* **SET PROBLEM**:
In the corporate governance excerpt, rewrite the stretch from "We have included" through "election of directors.", putting "stockholders" in place of "shareholders".

* **PAGE EXCERPT**:
'''
We have included certain advance notice provisions with respect to the election of our directors in our articles. The advance notice provisions are intended to: (i) facilitate orderly and efficient annual general meetings or, where the need arises, special meetings; (ii) ensure that all shareholders receive adequate notice of board nominations and sufficient information with respect to all nominees; and (iii) allow shareholders to register an informed vote. Only persons who are nominated in accordance with the advance notice provisions will be eligible for election as directors at any annual meeting of shareholders, or at any special meeting of shareholders if one of the purposes for which the special meeting was called was the election of directors.
Under the advance notice provisions, a shareholder wishing to nominate a director would be required to provide us notice, in the prescribed form, within the prescribed time periods. These time periods include, (i) in the case of an annual meeting of shareholders (including annual and special meetings), not less than 30 days prior to the date of the annual meeting of shareholders; provided, that if the first public announcement of the date of the annual meeting of shareholders, or the Notice Date, is less than 40 days before the meeting date, not later than the close of business on the 10th day following the Notice Date; and (ii) in the case of a special meeting (which is not also an annual meeting) of shareholders called for any purpose which includes electing directors, not later than the close of business on the 15th day following the Notice Date.
These provisions could have the effect of delaying until the next shareholder meeting the nomination of certain persons for director that are favored by the holders of a majority of our outstanding voting securities.
Limitation of Liability and Indemnification
Under the BCBCA, a company may indemnify: (i) a current or former director or officer of that company; (ii) a current or former director or officer of another corporation if, at the time such individual held such office, the corporation was an affiliate of the company, or if such individual held such office at the company’s request; or (iii) an individual who, at the request of the company, held, or holds, an equivalent position in another entity, against all costs, charges and expenses, including an amount paid to settle an action or satisfy a judgment actually and reasonably incurred by him or her in respect of any legal proceeding or investigative action (whether current, threatened, pending or completed) in which he or she is involved because of that person’s position as an indemnifiable person, unless: (i) the individual did not act honestly and in good faith with a view to the best interests of such company or the other entity, as the case may be; or (ii) in the case of a proceeding other than a civil proceeding, the individual did not have reasonable grounds for believing that the individual’s conduct was lawful. A company cannot indemnify an indemnifiable person if it is prohibited from doing so under its articles or by applicable law. A company may pay, as they are incurred in advance of the final disposition of an eligible proceeding, the expenses actually and reasonably incurred by an indemnifiable person in respect of that proceeding
only if the indemnifiable person has provided an undertaking that, if it is ultimately determined that the payment of expenses was prohibited, the indemnifiable person will repay any amounts advanced. Subject to the aforementioned prohibitions on indemnification, a company must, after the final disposition of an eligible proceeding, pay the expenses actually and reasonably incurred by an indemnifiable person in respect of such eligible proceeding if such indemnifiable person has not been reimbursed for such expenses, and was wholly successful, on the merits or otherwise, in the outcome of such eligible proceeding or was substantially successful on the merits in the outcome of such eligible proceeding. On application from us or from an indemnifiable person, a court may make any order the court considers appropriate in respect of an eligible proceeding, including the indemnification of penalties imposed or expenses incurred in any such proceedings and the enforcement of an indemnification agreement. As permitted by the BCBCA, our articles require us to indemnify our directors, former directors or alternate directors (and such individual’s respective heirs and legal representatives) and permit us to indemnify any person to the extent permitted by the BCBCA.
'''
* **LISTED RECORDS**:
'''
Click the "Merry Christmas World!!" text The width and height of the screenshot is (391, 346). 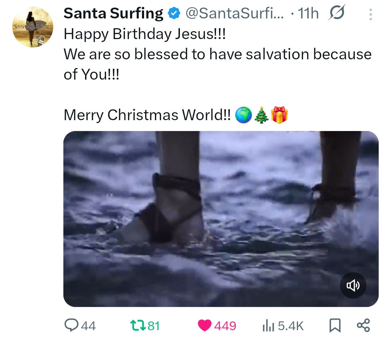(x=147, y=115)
'''
'''
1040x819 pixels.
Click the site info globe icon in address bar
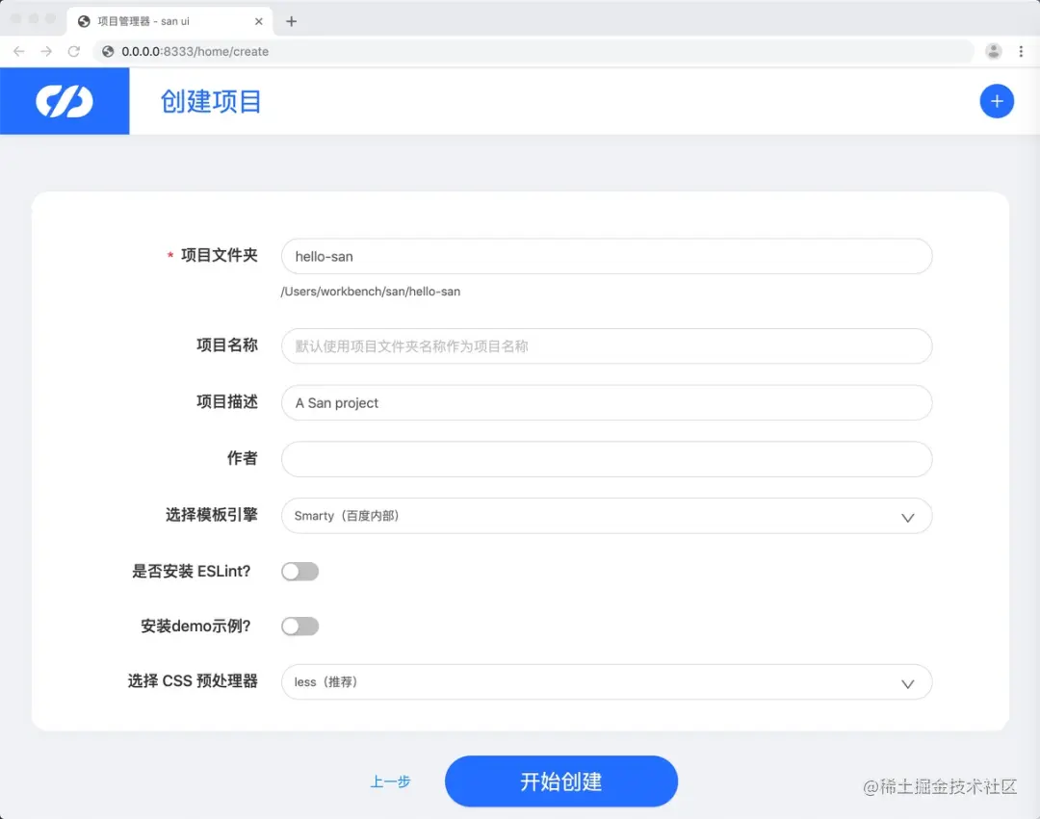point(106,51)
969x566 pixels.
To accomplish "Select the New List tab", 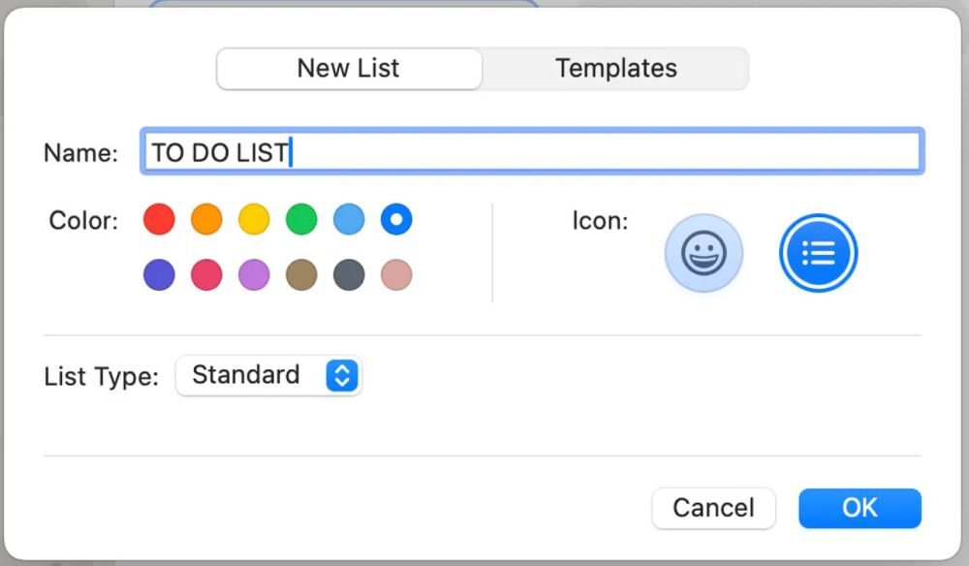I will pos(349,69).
'''
* **FINAL RESULT**:
We have included certain advance notice provisions with respect to the election of our directors in our articles. The advance notice provisions are intended to: (i) facilitate orderly and efficient annual general meetings or, where the need arises, special meetings; (ii) ensure that all stockholders receive adequate notice of board nominations and sufficient information with respect to all nominees; and (iii) allow stockholders to register an informed vote. Only persons who are nominated in accordance with the advance notice provisions will be eligible for election as directors at any annual meeting of stockholders, or at any special meeting of stockholders if one of the purposes for which the special meeting was called was the election of directors.